A University of Cincinnati College-Conservatory of Music (CCM) student was selected as “Student Journalist of the Year” at the Nationals Educational Telecommunications Association ceremony in Washington, D.C.
Mary Williams, a second-year electronic media major with a minor in communications, won the award for her video reporting and mentoring contributions over the previous year to the PBS NewsHour Student Reporting Labs (SRL) Jan. 28.
SRL is a nationwide, high school based, broadcast journalism program created to help students make news stories for the network’s evening news broadcast — PBS NewsHour — that connects to their lives and the backgrounds of other students.
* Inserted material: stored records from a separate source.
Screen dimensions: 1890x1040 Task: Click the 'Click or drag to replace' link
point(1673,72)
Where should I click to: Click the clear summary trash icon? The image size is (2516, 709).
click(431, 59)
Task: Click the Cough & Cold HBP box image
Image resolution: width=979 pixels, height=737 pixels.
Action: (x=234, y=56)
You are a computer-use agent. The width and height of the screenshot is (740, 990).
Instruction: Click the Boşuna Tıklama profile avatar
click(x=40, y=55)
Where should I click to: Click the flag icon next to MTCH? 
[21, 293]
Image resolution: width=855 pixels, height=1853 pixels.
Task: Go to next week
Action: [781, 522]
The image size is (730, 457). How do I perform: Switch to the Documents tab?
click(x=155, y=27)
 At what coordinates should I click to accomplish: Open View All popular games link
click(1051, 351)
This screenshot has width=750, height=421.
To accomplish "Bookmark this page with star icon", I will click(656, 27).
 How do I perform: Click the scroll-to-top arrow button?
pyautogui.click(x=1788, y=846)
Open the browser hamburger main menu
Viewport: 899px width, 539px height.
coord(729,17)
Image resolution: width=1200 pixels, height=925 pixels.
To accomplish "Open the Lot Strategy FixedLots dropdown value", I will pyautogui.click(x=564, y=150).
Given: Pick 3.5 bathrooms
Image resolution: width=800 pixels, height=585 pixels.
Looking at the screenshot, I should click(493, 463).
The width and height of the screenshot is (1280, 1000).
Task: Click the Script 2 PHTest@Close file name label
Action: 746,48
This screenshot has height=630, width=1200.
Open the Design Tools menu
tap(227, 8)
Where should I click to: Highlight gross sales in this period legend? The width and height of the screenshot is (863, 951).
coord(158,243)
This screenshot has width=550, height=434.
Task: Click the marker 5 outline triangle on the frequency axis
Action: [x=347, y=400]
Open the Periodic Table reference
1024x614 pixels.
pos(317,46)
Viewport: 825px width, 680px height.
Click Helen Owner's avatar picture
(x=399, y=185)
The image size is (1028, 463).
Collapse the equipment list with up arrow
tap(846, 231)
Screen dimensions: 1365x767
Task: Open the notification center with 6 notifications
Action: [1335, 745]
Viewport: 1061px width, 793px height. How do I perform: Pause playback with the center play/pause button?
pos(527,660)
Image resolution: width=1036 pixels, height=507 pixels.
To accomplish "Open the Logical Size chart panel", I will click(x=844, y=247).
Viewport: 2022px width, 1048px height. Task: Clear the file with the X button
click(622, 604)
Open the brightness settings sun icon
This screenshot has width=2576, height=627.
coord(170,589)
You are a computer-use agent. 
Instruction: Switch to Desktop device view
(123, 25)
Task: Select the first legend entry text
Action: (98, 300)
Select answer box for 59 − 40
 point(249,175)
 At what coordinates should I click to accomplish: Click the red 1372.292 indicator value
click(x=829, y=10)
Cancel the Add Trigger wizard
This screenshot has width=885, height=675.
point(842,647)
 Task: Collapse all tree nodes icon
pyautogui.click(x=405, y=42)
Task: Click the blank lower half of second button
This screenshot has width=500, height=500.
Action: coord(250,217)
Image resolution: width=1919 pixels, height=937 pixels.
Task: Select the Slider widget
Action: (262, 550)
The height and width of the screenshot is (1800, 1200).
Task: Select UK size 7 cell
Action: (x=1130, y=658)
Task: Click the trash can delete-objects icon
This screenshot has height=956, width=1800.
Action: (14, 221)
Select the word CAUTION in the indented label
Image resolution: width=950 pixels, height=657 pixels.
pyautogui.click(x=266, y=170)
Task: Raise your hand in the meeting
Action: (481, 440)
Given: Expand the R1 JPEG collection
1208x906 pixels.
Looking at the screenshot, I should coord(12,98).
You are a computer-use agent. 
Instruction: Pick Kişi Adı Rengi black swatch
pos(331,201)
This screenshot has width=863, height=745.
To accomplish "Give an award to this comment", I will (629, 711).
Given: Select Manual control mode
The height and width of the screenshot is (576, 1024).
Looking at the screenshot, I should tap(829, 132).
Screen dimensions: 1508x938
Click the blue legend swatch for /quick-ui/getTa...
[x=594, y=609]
Members are mentored by volunteer teachers, graduates and PBS professionals at 150 schools nationwide.
In 2015, Williams started at Hughes STEM High School, part of Cincinnati Public Schools (CPS).
“I got introduced to the PBS NewsHour in my ninth grade year of high school and I’ve been in love ever since,” Williams said. “My first video was about youth in poverty, being about to speak for my community and reaching out to Mayor Cranley really sparked my love for media and storytelling.”
When an opportunity arose, Williams volunteered to learn everything she could about multimedia to master the skills of producing and directing news or feature video stories. Her work on PBS NewsHour involves stories on the Hopewell Earthworks, George Washington’s house and 3D-printed prosthetics at UC.
Her most recognized project is a video — “How a 3D-printed hand gave this girl the gift of play” — that tells the story of a young girl who was provided prosthetic hands by EnableUC, a program in UC’s engineering department that supplies children with prosthetic devices.
This was Williams’ first story she directed, filmed, produced and narrated solo. The video was showcased at the National Institute of General Medical Sciences council meeting in 2019.
“It felt amazing to win the award. It made me feel like I was a part of something bigger than myself and that the things I do and say have an impact on the world around me,” Williams said. “I didn’t expect to receive that award since I’m not in the PBS NewsHour anymore so to know my videos are still being played and thought of amazes me.”
This is also not the first time Williams has been recognized by PBS. In 2018, she was appointed a PBS Gwen Ifill Fellow, an esteemed fellowship founded to honor journalist Ifill — an African American PBS Newshour co-anchor, managing editor, pioneer and mentor to new journalists.
The fellowship provided her first opportunity to travel to Washington, D.C. where she got to meet young journalists like her.
Williams plans to be a part of the PBS Student reporting labs as a youth media producer, she said. She wants to work with students to create content at their school just like the producers she had the opportunity to work so closely with.